Cuadro I Medio de cultivo para el crecimiento de Fischerella sp., BG11 (con nitrógeno) y BG11° (sin nitrógeno), en el ensayo de bioencapsulados vs células libres.
| Reactivo | BG11° | BG11 |
| (g L-1) | ||
| NaCl | 0.23 | 0.23 |
| MgSO4 · 7H2O | 0.075 | 0.075 |
| CaCl2 · 2H2O | 0.036 | 0.036 |
| C6H8O7 (ácido cítrico) | 0.006 | 0.006 |
| C10H14N2Na2O8 (EDTA) | 0.001 | 0.001 |
| K2HPO4 · 3H2O | 0.04 | 0.04 |
| C6H5FeO7 (Citrato férrico) | 0.006 | 0.006 |
| NaNO3 | - | 0.015 |
| Na2CO3 | 0.02 | 0.02 |
| *Solución de oligoelementos | 1 (mL L-1) | 1 (mL L-1) |
| H3BO3 | 0.286 | 0.286 |
| MnCl2 · 4H2O | 0.181 | 0.181 |
| ZnSO4 · 7H2O | 0.022 | 0.022 |
| Na2MoO4 · 2H2O | 0.039 | 0.039 |
| CuSO4 · 5H2O | 0.0079 | 0.0079 |
| CoCl2 | 0.00494 | 0.00494 |
| Co(NO3)2 · 6H2O | - | 0.05 |
Bioencapsulado de Fischerella sp.
La técnica basada en Bashan (1986) fue utilizada para el encapsulado de la cianobacteria. Un mililitro de biomasa de Fischerella sp. (0.07 de densidad óptica, 675 nm) se mezcló homogéneamente en 100 mL de una solución al 2% de alginato de calcio (obtenido de M. pyrifera, CICIMAR-IPN, México); la mezcla (alginato-cianobacterias) se colocó en una bureta graduada de 25 mL y lentamente se adicionó a una solución de cloruro de calcio (CaCl2) al 10% para formar el bioencapsulado (perlas); una vez formadas se dejaron en la solución de CaCl2 durante 1 minuto, posteriormente se retiraron y lavaron en repetidas ocasiones con agua destilada estéril, para remover el exceso del CaCl2. Con los 100 mL de la solución al 2% de alginato de calcio se produjeron aproximadamente 400 bioencapsulados.
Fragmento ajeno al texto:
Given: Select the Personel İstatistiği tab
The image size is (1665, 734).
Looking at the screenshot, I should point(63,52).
Crecimiento y metabolismo de Fischerella sp. bioencapsulada vs células libres
Se establecieron dos tipos de cultivo en lote para el crecimiento de Fischerella sp.: i) cultivo en lote de células libres, y ii) cultivo en lote de células bioencapsuladas en alginato de calcio; además se utilizaron dos medios de cultivo, el medio mineral (BG11) (Rippka et al., 1979) y un medio mineral sin nitrógeno (BG11°) (Cuadro I).
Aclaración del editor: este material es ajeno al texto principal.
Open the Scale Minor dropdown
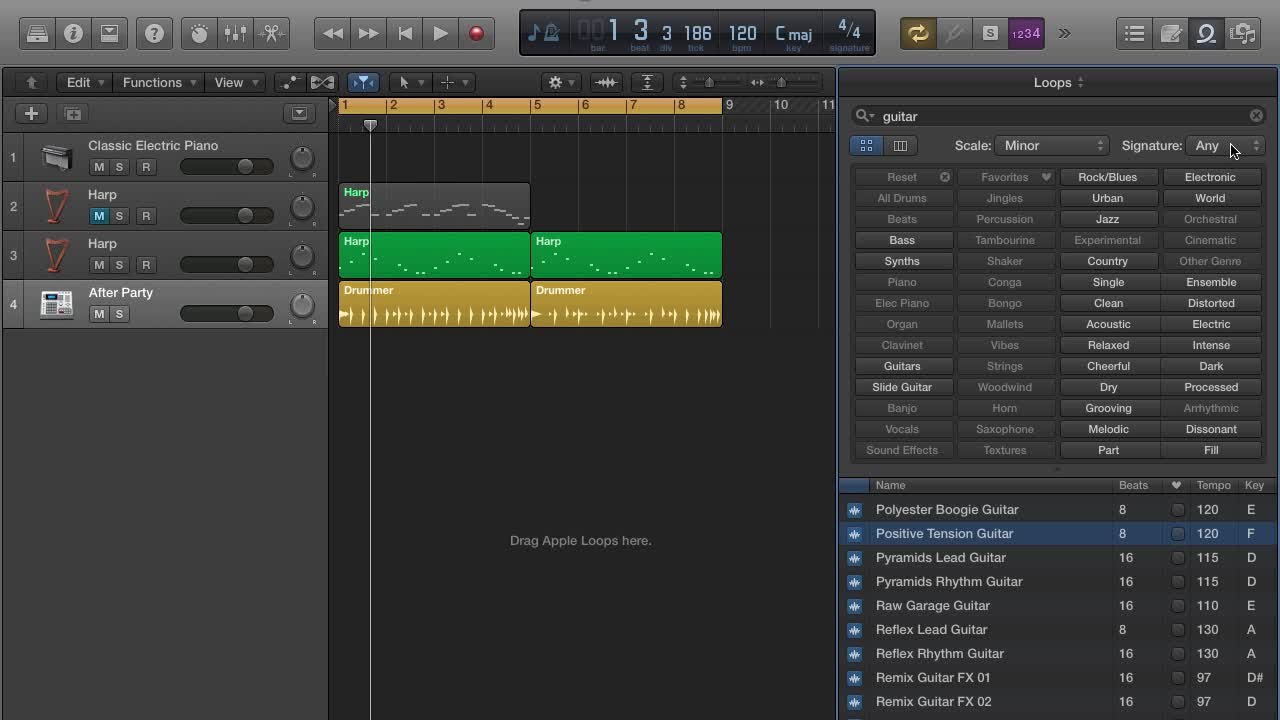Screen dimensions: 1280x720 pyautogui.click(x=1050, y=145)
El cultivo de células libres se realizó mezclando 5 mL (0.07 de densidad óptica, 675 U.A.) del inóculo de Fischerrella sp. en 500 mL de medio mineral (BG11 y BG11°), empleando un matraz de 1 L marca Duran. Para el cultivo con los bioencapsulados de Fischerrella sp. se colocaron aproximadamente 400 perlas (previamente elaboradas) en un matraz de 1 L marca Duran conteniendo el medio mineral (BG11 y BG11°).
El cultivo de células libres y bioencapsuladas se mantuvieron en condiciones controladas durante la cinética, con un ciclo de 12:12 luz:oscuridad (75.60 µmol m-2 s-1), aireación de 2 L min-1 (bomba de aire de 25 w) y una temperatura constante de 25 ± 2 ºC; el pH del cultivo fue de 7.0.
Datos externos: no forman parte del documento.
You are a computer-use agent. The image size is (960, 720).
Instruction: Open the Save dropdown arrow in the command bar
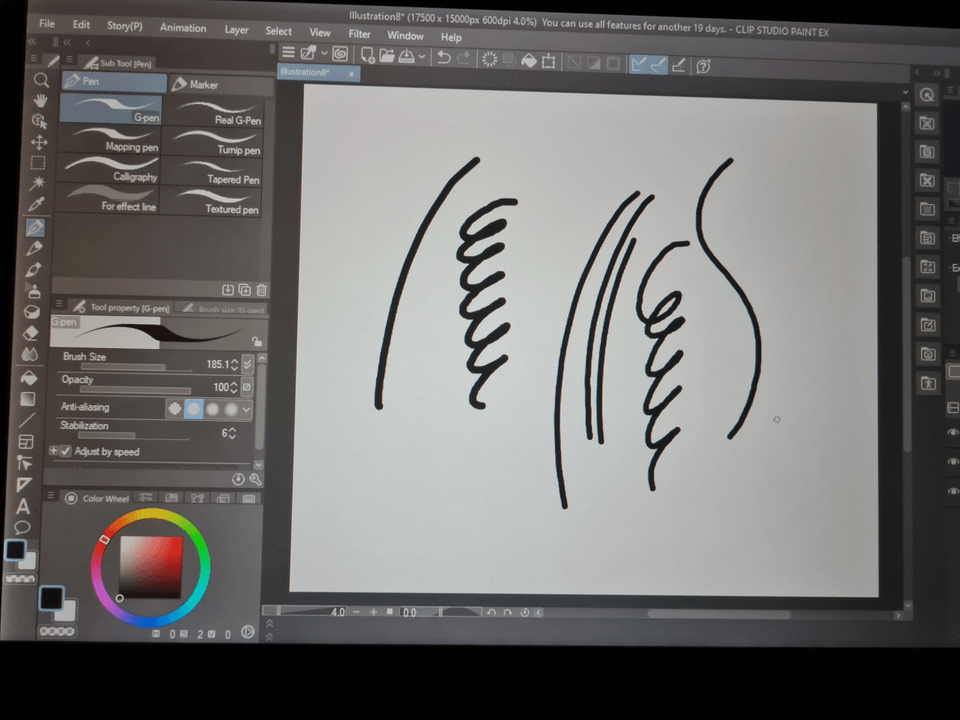(x=422, y=58)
El crecimiento de Fischerella sp., se determinó por peso seco (PS). Durante la cinética se tomó semanalmente una alícuota de 5 mL del cultivo de células libres y se filtraron con una bomba para vacío. Por otra parte, 50 perlas de cada tratamiento se disolvieron en 5 mL de una solución de bicarbonato de sodio al 4% durante 24 horas. En ambos cultivos se procedió de acuerdo con el método de Arredondo-Vega, Cordero-Esquivel & Voltolina (2017).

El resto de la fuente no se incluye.